12/02/2004 09h41 – Atualizado em 12/02/2004 09h41
Grafites que cobrirão tapumes de proteção das praças no Carnaval vão contar a história da formação do povo brasileiro.
Já pensou se o RG dos brasileiros viesse com as fotografias de um negro, um branco e um índio impressas? Se, em vez das tradicionais inscrições, lêssemos identidade baiana e, no centro, uma bandeira negra remetesse-nos à verdadeira história de miscigenação do povo tupiniquim? Essa identidade nada convencional pode nunca se tornar oficial, mas estará entre os 20 painéis que cobrirão com muita cor e história os tapumes de proteção das praças públicas de Salvador.

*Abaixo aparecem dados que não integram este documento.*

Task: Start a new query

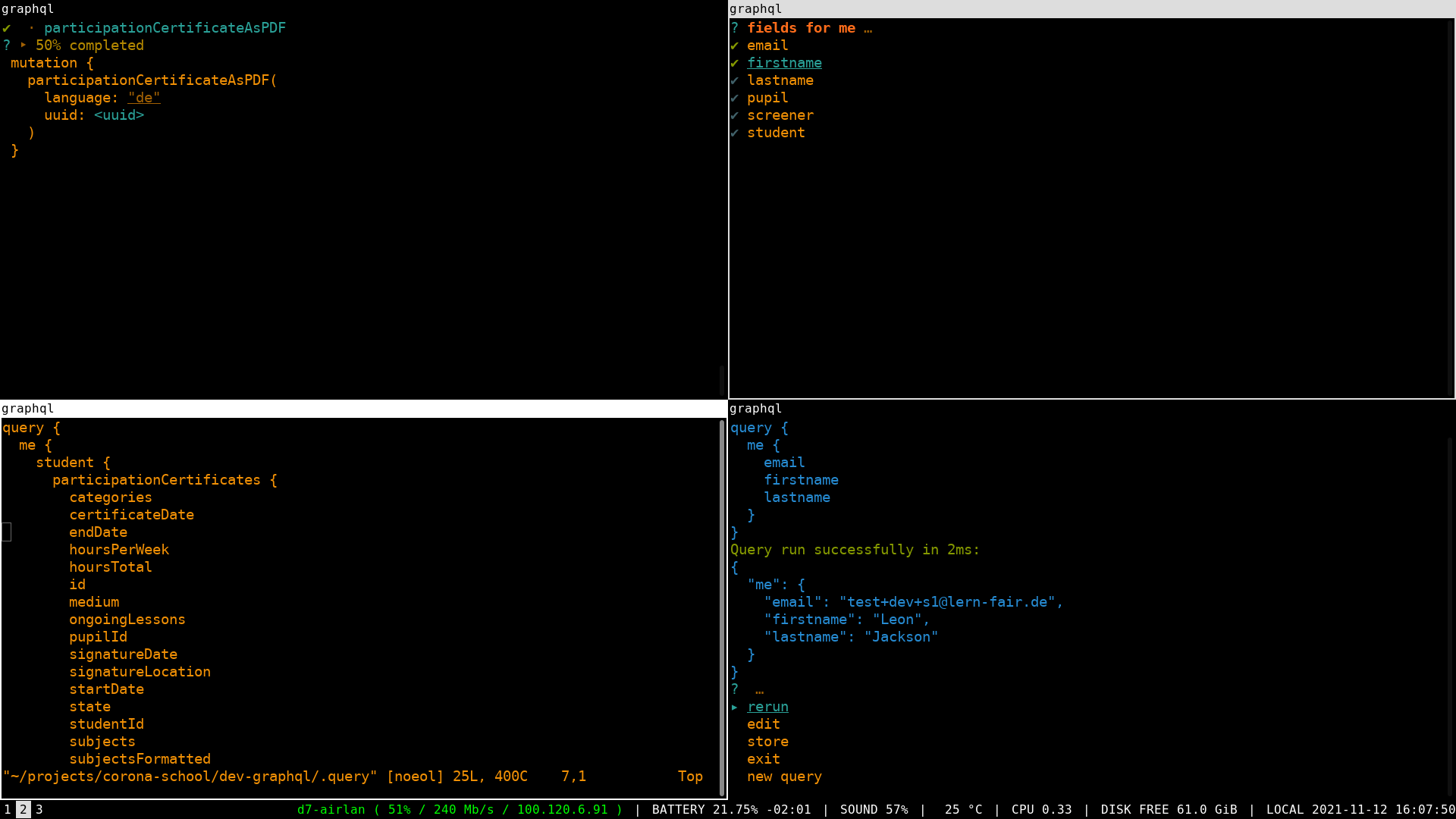Action: (784, 777)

Na quarta-feira, os idealizadores dos grafites selecionados pela Universidade do Estado da Bahia (Uneb), para figurar a decoração do Carnaval deste ano, começaram a dar vida a suas criações.
O primeiro espaço a ficar pronto foi a Praça da Piedade. Local onde o estudante de artes plásticas de Universidade Federal da Bahia (Ufba), Marcos Costa, autor da Identidade brasileira, deixou sua marca para a festa deste ano. Os 20 desenhos selecionados para integrar esse grande painel cultural saíram de um montante de 98 trabalhos de grafiteiros baianos, retratando o tema do Carnaval de 2004, Viva o povo brasileiro.
Concurso que, para a coordenadora do projeto, Merina Aragão, contemplou de forma democrática os grandes trabalhos desenvolvidos para decorar o Carnaval. “Acho que a escolha foi muito justa. Ficamos muito satisfeitos com o resultado final. Ficou muito bonito”, afirmou. Cada um dos 20 desenhos selecionados recebeu um prêmio de R$500 da Empresa de Turismo S/A (Emtursa).
Da emoção de ter seu desenho coadjuvando a maior festa popular do mundo, Marcos Costa ainda está sentindo os primeiros calafrios. “Acho que vai ser mais interessante quando isso aqui tiver cheio de gente e os nossos desenhos forem parte da paisagem do lugar”, comentou, momentos antes de iniciar a grafitagem. “Quanto ao projeto que desenvolvi para esse painel, a idéia é fortalecer a figura do negro, do sertanejo e do índio, figuras de pouco destaque na sociedade, reforçado pela visão separatista do sistema”.
Além do desenho de Marcos Costa, painéis que retratam a história de Lampião e a força do sertanejo, das baianas, da capoeira, do samba, e de nomes como João Ubaldo Ribeiro – homenageado pela folia deste ano -, serão retratados no trabalho desses jovens artistas. Temas como o futebol, as favelas e tradicionais manifestações populares, como o bumba-meu-boi e as quadrilhas juninas, também estão presentes nas ilustrações.
Mas não é só o glamour de ter um desenho de sua autoria na decoração do Carnaval de Salvador que estimula os grafiteiros. A oportunidade de mostrar um pouco mais da história e da cultura dessa arte milenar, é considerada por eles a força impulsionadora desse trabalho. “O contato do grafite com o público que esse trabalho proporciona é muito importante, principalmente para acabar com o estigma marginal que ele carrega”, afirmou o grafiteiro Fábio Santos, 25 anos, mais conhecido como Bob.
Fábio é arte-educador na comunidade de Saramandaia, onde vive com a família e afirma que a grafitagem pode ser um importante viés de resgate da auto-estima para jovens carentes de Salvador. “O grafite é arte e a arte precisa ser vista como meio de resgate social dos jovens e não como meio marginalizador”.